Supplied text >>
— Start —

Real time versus normal timing

I know that timing is a tough subject, but I’m trying to figure out why some of my assumptions on real time timing versus normal LabView timing seem to be wrong. I read and re-read the paper from 358, which pointed alternative methods, but didn’t really help. We are trying to get more repeatable and faster control, while keeping the CPU usage down.

OK, first off, we are having some issues with CPU usage on our robot. With normal waits, we were hovering between 80 and 100% CPU usage. We turned off debug code and enabled in-lining on some sub-vi’s that were called a lot, and our CPU usage dropped to ~50%, with a 100% spike every second or so.

Our fastest timed loop is our driving code in periodic. It has a 50 ms wait and contains a standard PID vi and an unaltered cartesian holonomic drive vi. We use CAN with a 2CAN, and found that shorter waits only hurt our CPU usage. We still get occasional warnings about CAN Jaguar timeouts.

OK, here’s where the assumptions come in. I thought that the real time pallet used timing circuits on the FPGA, essentially offloading the timing from the cRIO CPU, so we tried to substitute the real time waits for the standard LabView waits. Our CPU usage jumped back to 80-100%. We took those out, and tried the wait until next multiple (the metronome from the standard timing), and that made the robot very laggy, pegging the CPU usage between 95-100%.

We are considering putting the PID and our gyro that can be read much faster than 20 Hz, into a faster loop away from anything that has to talk over CAN. If we do that, would we benefit from using the real time timing? Would there be a reason to use the real time PID over the standard one?

Does the real time pallet use the cRIO’s FPGA like I assumed, or does it just increase the workload for the cRio CPU? Does what we are seeing make sense? Should we just avoid thinking about the real time pallet of vi’s?

I know that I ask lots of questions here. Hopefully what shakes out can help many others.

— End —

Instruction 1 >> Condense the paragraph of the forum post on real-time timing that begins "OK, here's where the assumptions come in" into a bulleted list that keeps its main facts.
Instruction 2 >> In the forum post on real-time timing, how long is the wait in the driving code loop in periodic?
Instruction 3 >> Output, word for word, the stretch of the forum post on real-time timing from "OK, first off, we" through "CAN Jaguar timeouts.".

Stored rows >>
— Start —

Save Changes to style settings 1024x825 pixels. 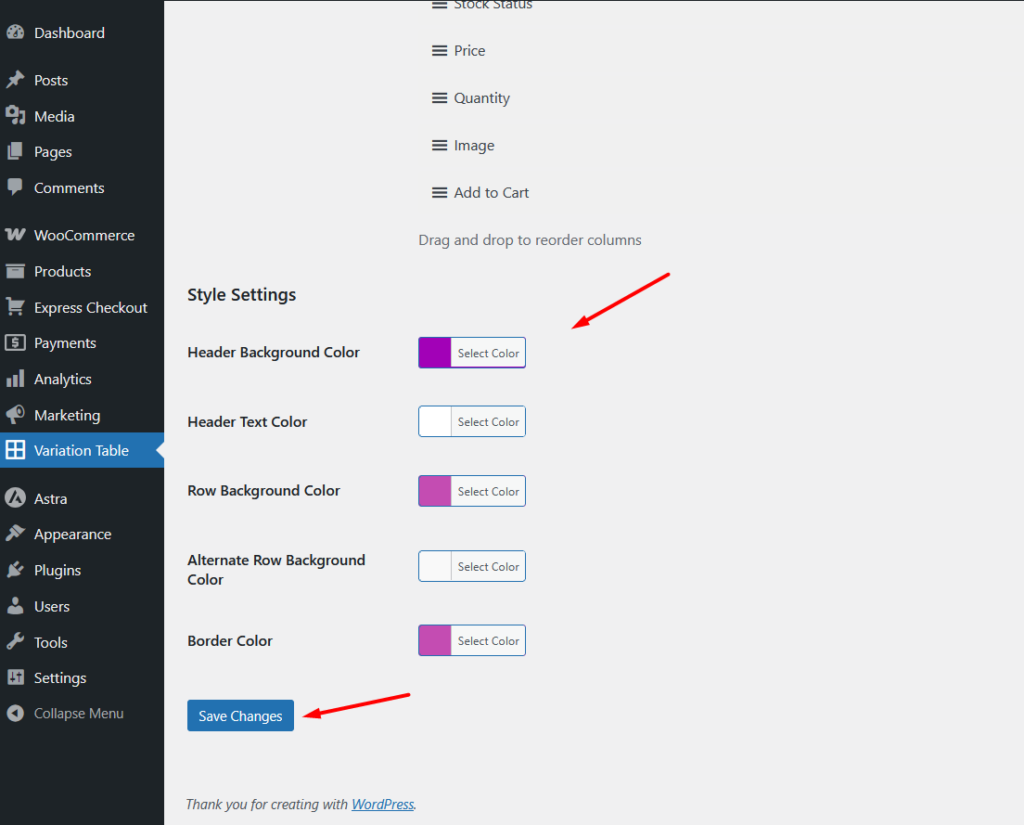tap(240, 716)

— End —
— Start —

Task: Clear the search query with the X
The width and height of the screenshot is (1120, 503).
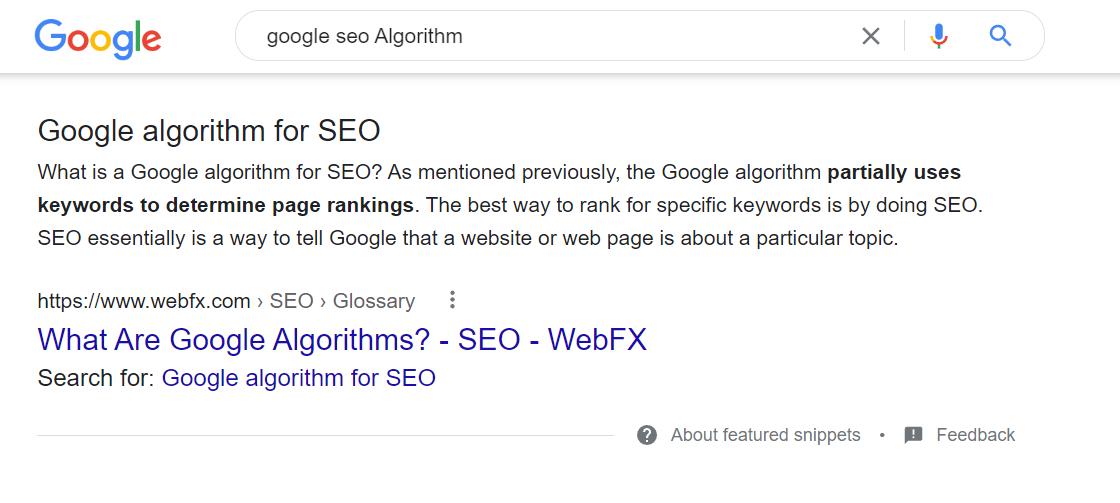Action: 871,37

— End —

Answer 1 >>
- The writer assumed the real-time palette used timing circuits on the FPGA, moving timing work off the cRIO CPU.
- Replacing the standard LabView waits with real-time waits pushed CPU usage back up to 80–100%.
- Switching to the wait until next multiple (the metronome from standard timing) made the robot very laggy and held CPU usage at 95–100%.

Answer 2 >> 50 ms.

Answer 3 >>
OK, first off, we are having some issues with CPU usage on our robot. With normal waits, we were hovering between 80 and 100% CPU usage. We turned off debug code and enabled in-lining on some sub-vi’s that were called a lot, and our CPU usage dropped to ~50%, with a 100% spike every second or so.

Our fastest timed loop is our driving code in periodic. It has a 50 ms wait and contains a standard PID vi and an unaltered cartesian holonomic drive vi. We use CAN with a 2CAN, and found that shorter waits only hurt our CPU usage. We still get occasional warnings about CAN Jaguar timeouts.